(Entries taken from a collection)
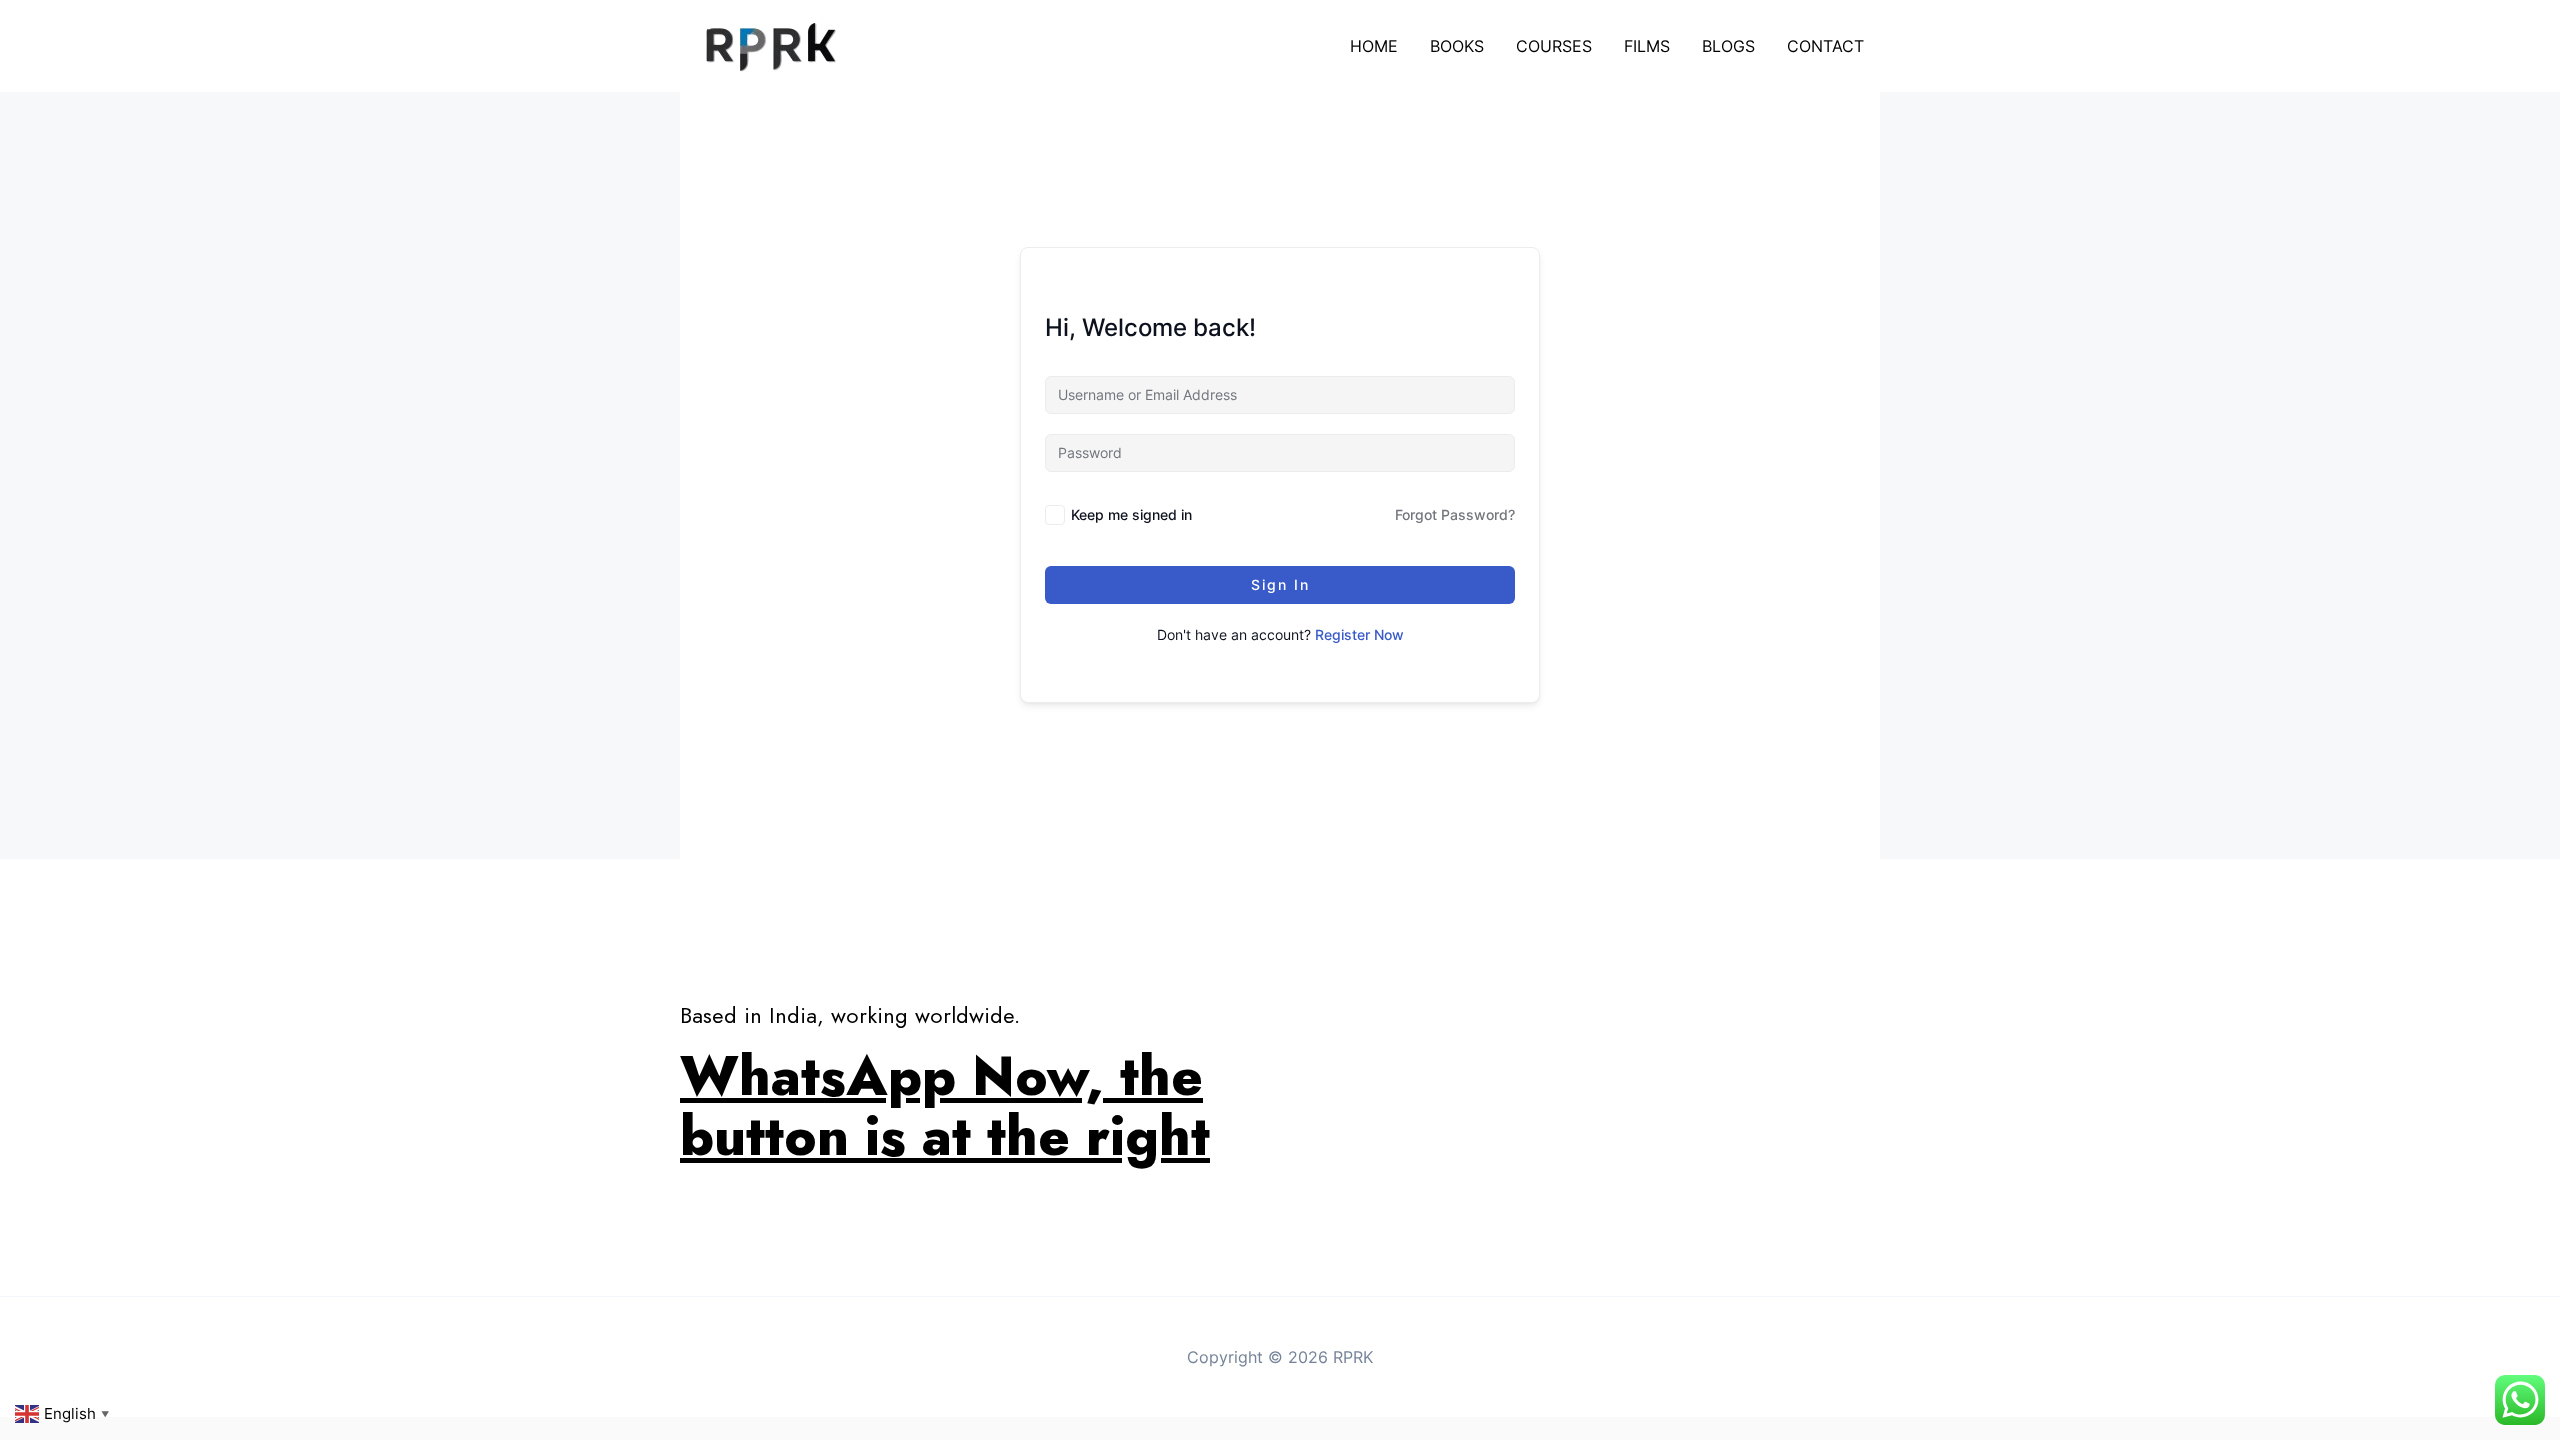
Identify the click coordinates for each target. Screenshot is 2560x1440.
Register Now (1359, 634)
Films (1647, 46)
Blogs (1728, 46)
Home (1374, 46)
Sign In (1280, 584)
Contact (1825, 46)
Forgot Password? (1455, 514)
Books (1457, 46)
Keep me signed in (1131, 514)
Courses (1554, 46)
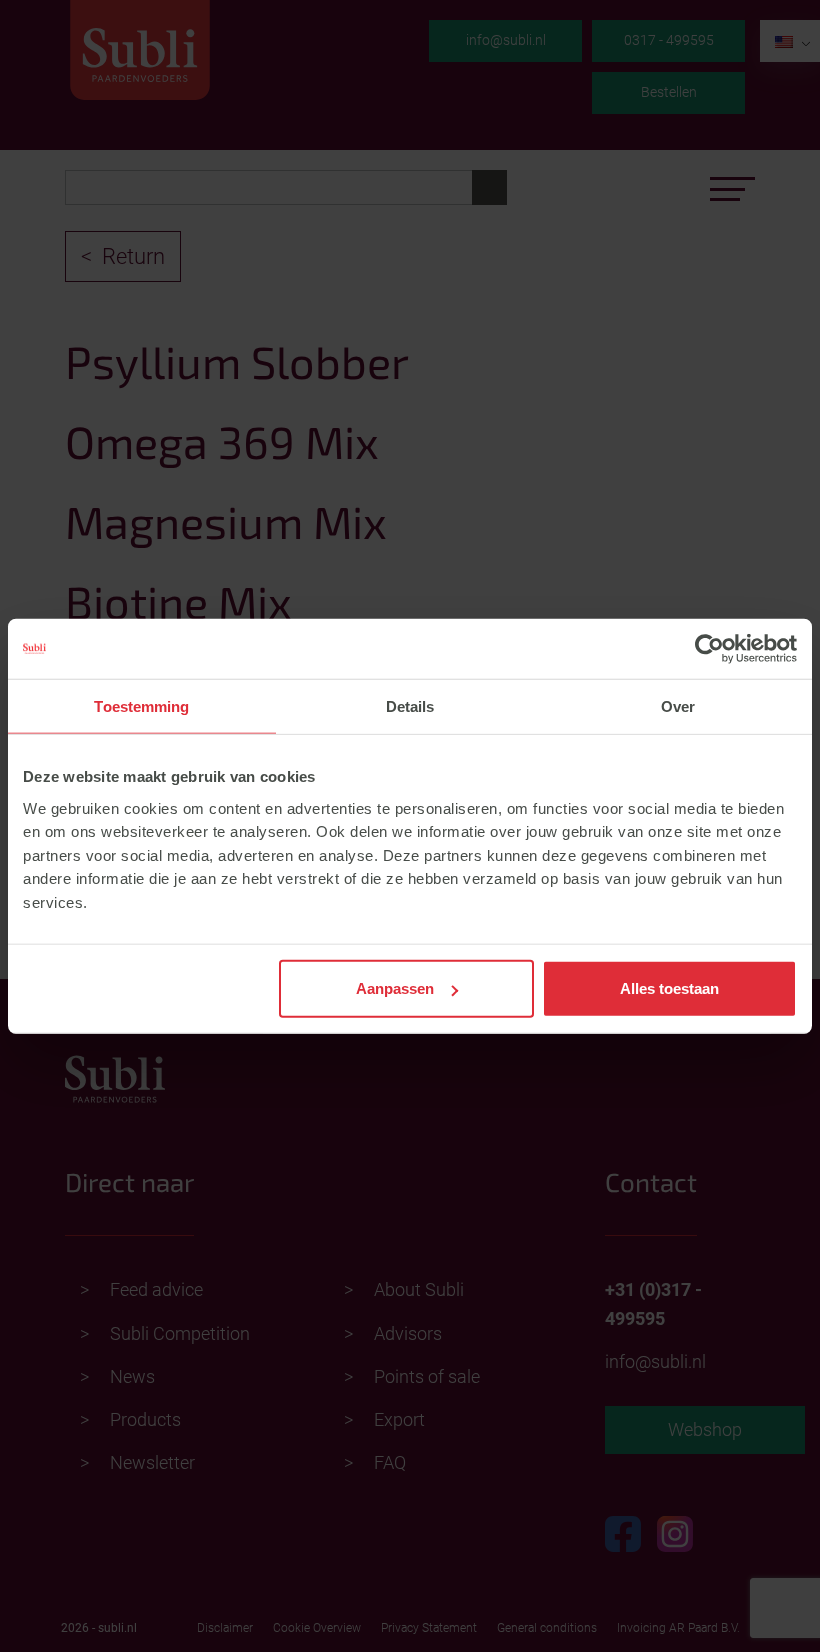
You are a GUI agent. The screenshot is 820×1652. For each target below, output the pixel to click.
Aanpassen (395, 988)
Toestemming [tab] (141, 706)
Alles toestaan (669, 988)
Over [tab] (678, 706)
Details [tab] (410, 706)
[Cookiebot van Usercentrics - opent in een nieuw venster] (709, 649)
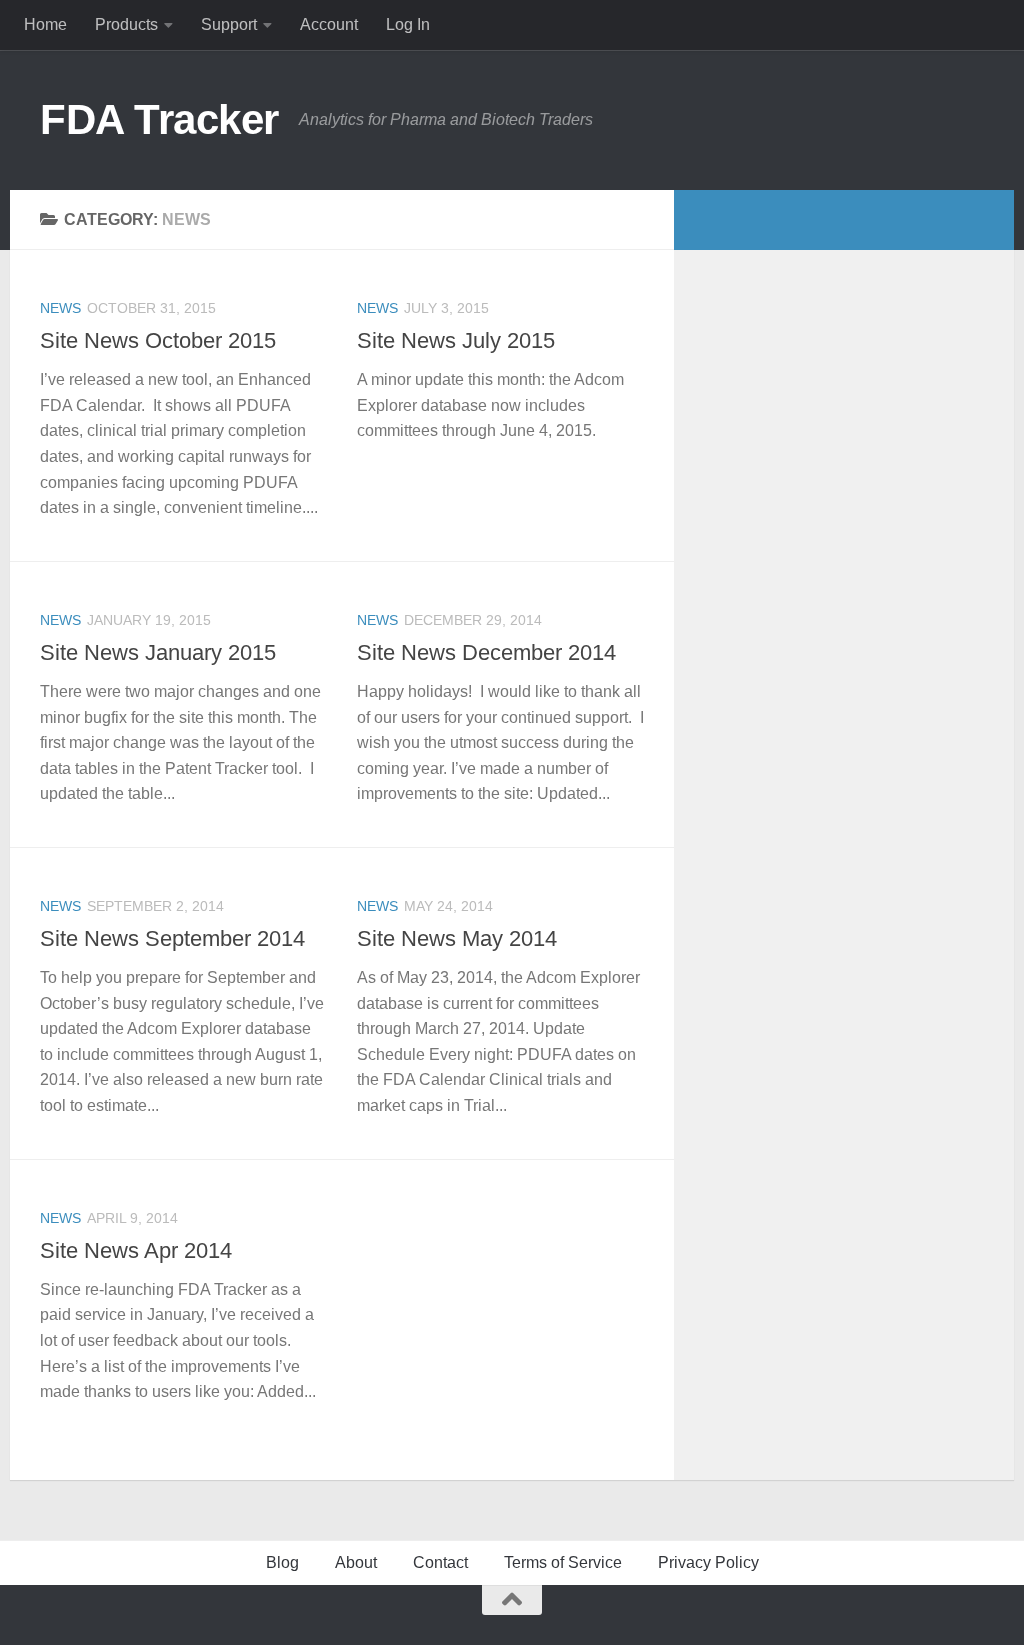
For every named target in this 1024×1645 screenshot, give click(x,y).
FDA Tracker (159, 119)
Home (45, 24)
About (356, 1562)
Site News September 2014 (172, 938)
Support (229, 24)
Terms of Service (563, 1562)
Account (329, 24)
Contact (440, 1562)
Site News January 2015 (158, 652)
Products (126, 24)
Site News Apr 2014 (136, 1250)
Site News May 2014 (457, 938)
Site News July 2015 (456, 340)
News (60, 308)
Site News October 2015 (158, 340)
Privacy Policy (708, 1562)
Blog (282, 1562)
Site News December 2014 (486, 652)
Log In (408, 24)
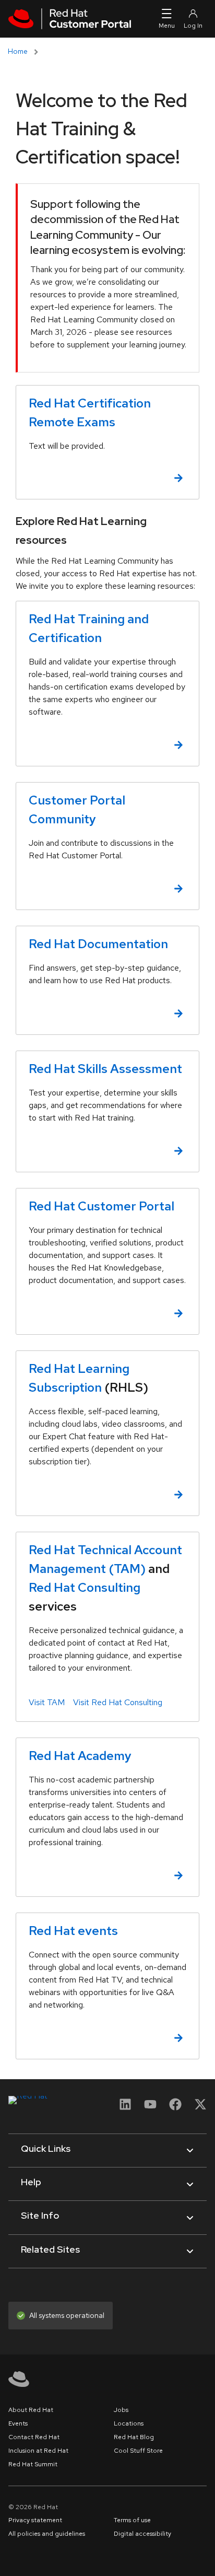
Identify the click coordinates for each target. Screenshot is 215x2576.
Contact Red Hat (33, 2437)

* _What you will do_: Wherever the string "News" occurs in the records above, copy that line.

* _Output for this task_:
Site News September 2014 (172, 938)
Site News January 2015 (158, 652)
Site News Apr 2014 (136, 1250)
Site News May 2014 (457, 938)
Site News July 2015 (456, 340)
News (60, 308)
Site News October 2015 (158, 340)
Site News December 2014 (486, 652)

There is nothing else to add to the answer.